Hi,
Can anyone tell me what are the regs/best practice when running cables from a CU?
I've got wondering after a thread I started called "shower plumbing and electrics", please take a read if you haven't seen it all ready. In summary: I wanted to upgrade an electric shower and wasn't sure what size cable was already there.
I then found that the shower cable and all the other cables from the CU ran up the wall together and under the bathroom floor together, even going through the same one hole in the middle of each joist. I thought you were supposed to use separate holes for each cable, spaced at three times the diameter of the hole?
There's more info in the original thread and I don't want to get in trouble for repeating myself here but I thought a change of title might attract a wider audience. Also speaking more generally, it seems to me that by design, all cables have to go to/from a CU, so in any house there will always be a lot of cables close together under the floorboards and down the walls near a CU.
Thinking about my own house, they all run up the wall from the CU and closely together under the landing for 3' or 4' before branching in their various directions. I can't see there is any other easy way to do it, so is it that it doesn't matter if you have tens of cables close together en route to the CU?

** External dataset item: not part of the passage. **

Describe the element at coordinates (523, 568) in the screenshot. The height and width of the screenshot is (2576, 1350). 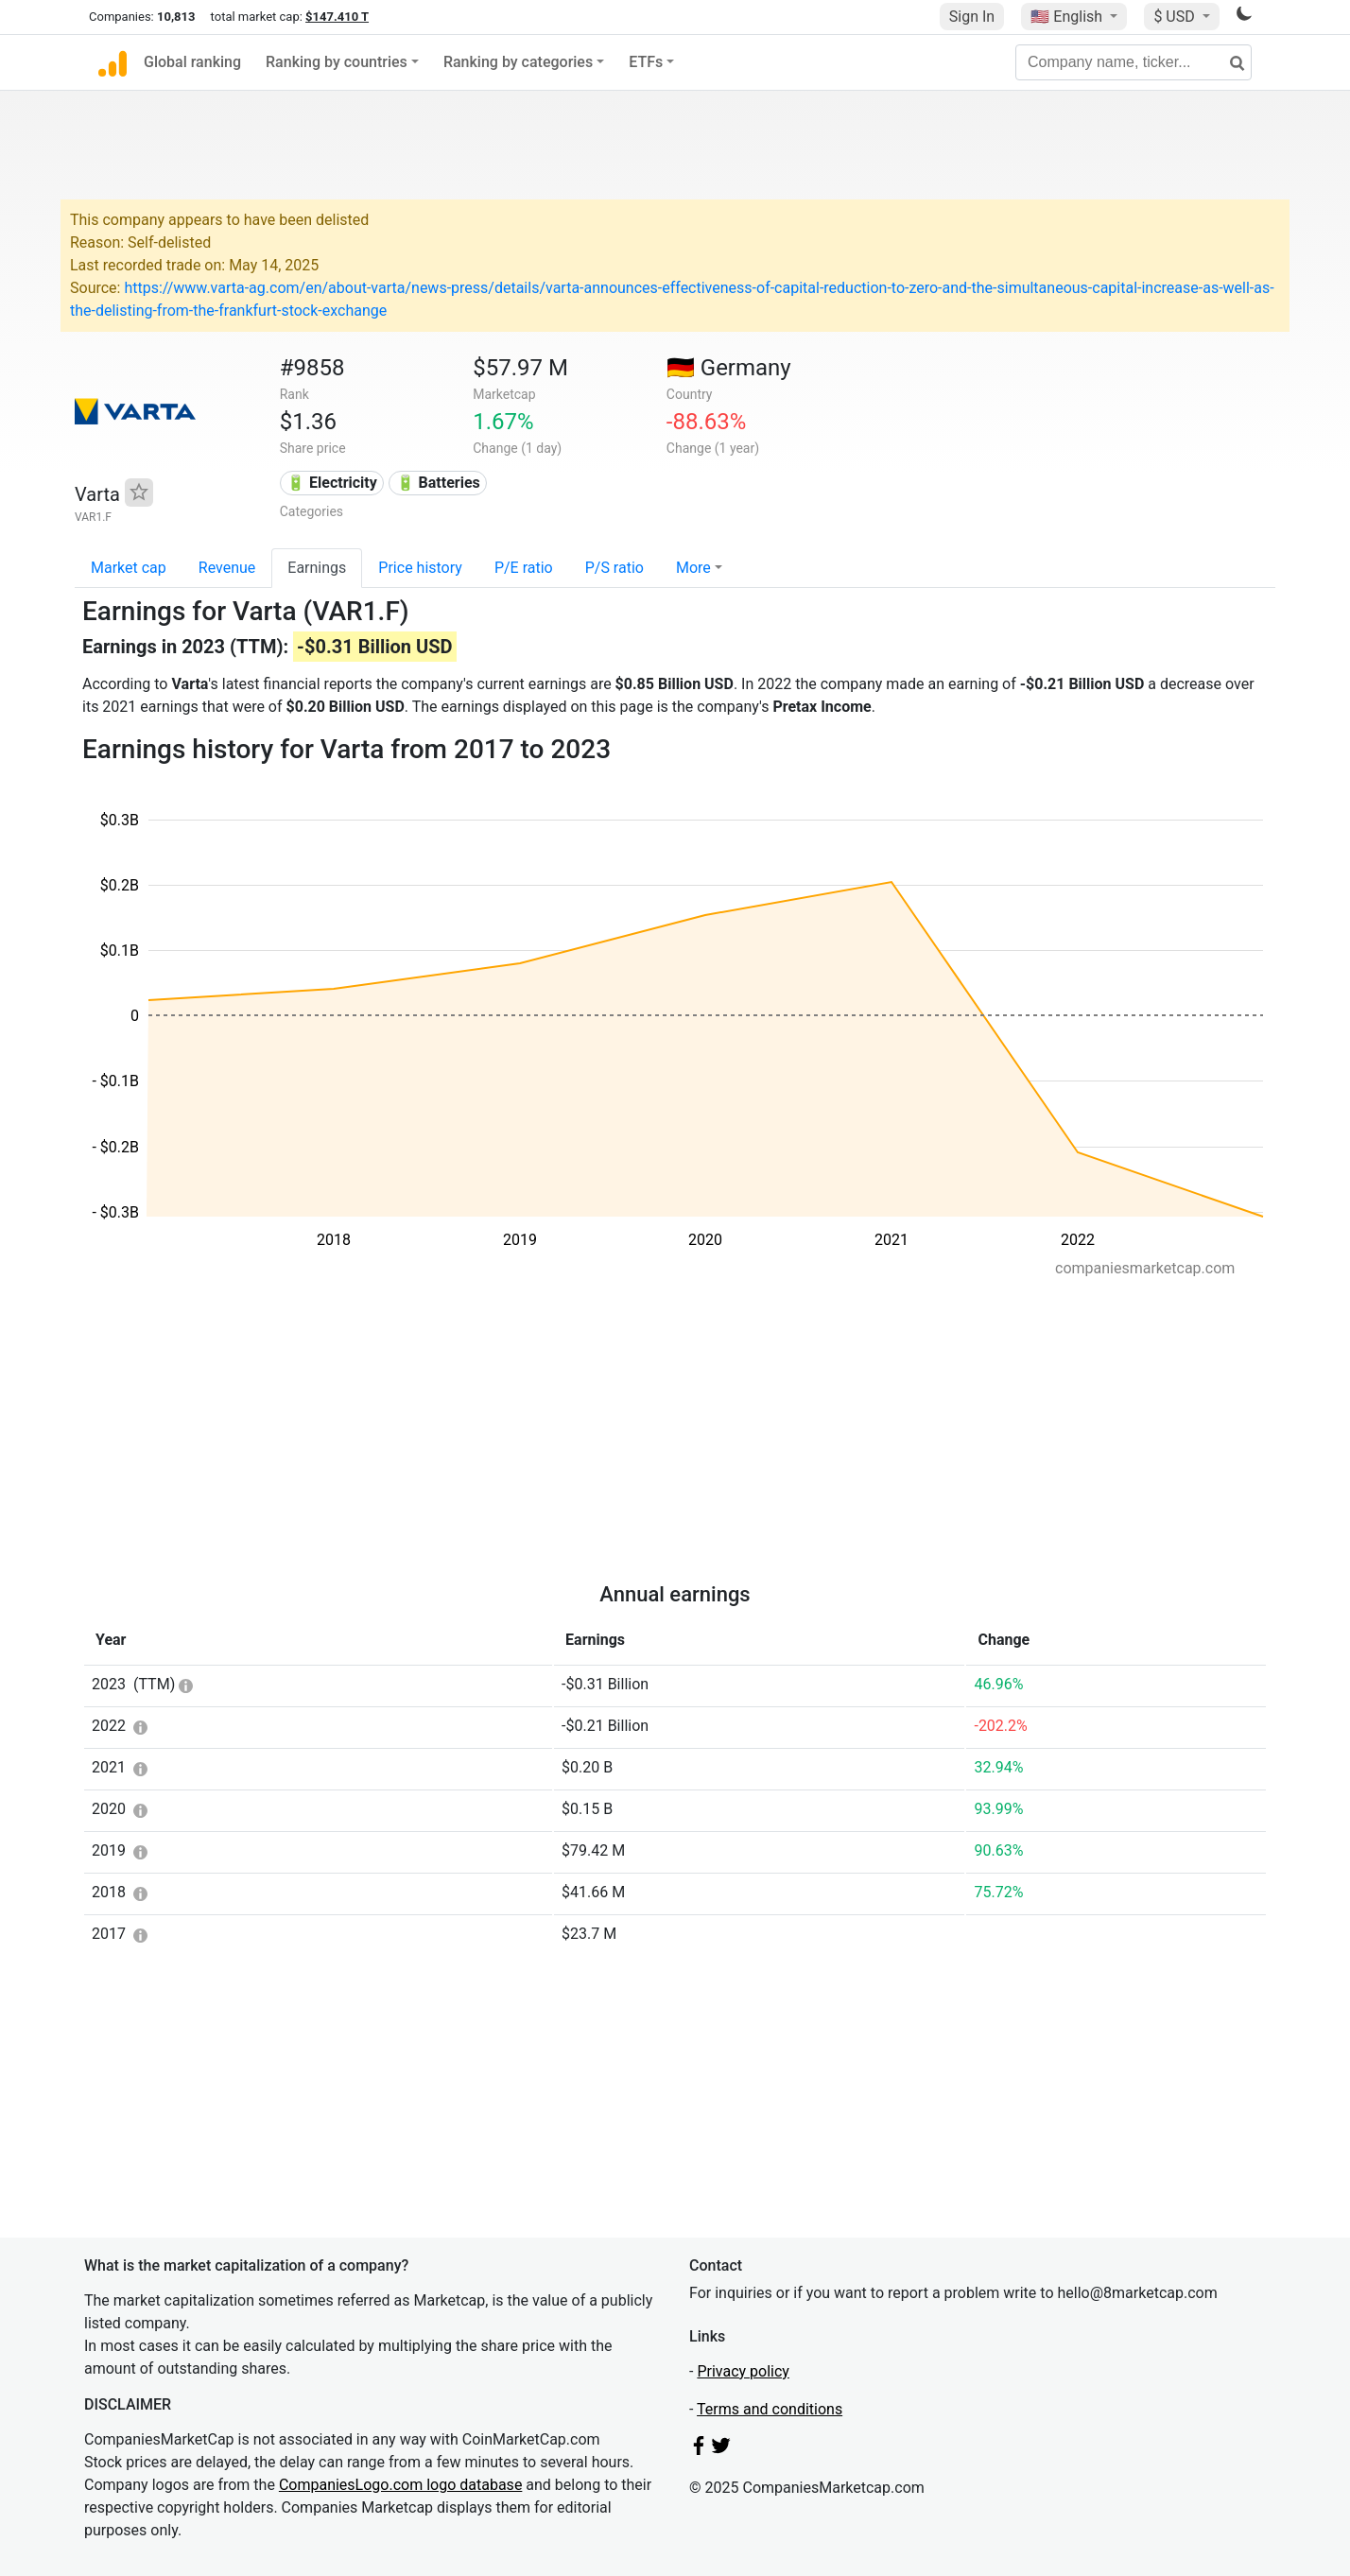
I see `P/E ratio` at that location.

On the one hand I think I have read that cable heating doesn't really apply in domestic situations and I can see the logic behind that: the house may be fused at 80A or 100A, so you cannot have an electric shower, electric cooker, immersion heater, and the ring main at 32A all at once. And the cooker and shower should be on for short lengths of time. So does diversity mean that domestic cables never get hot?
On the other hand every now and again someone posts that there are x thousand house fires due to wiring each year. So I am unsure what to think. If grouping, heating, and derating in the home are not important, why include them in the regs. They must be there for a reason surely?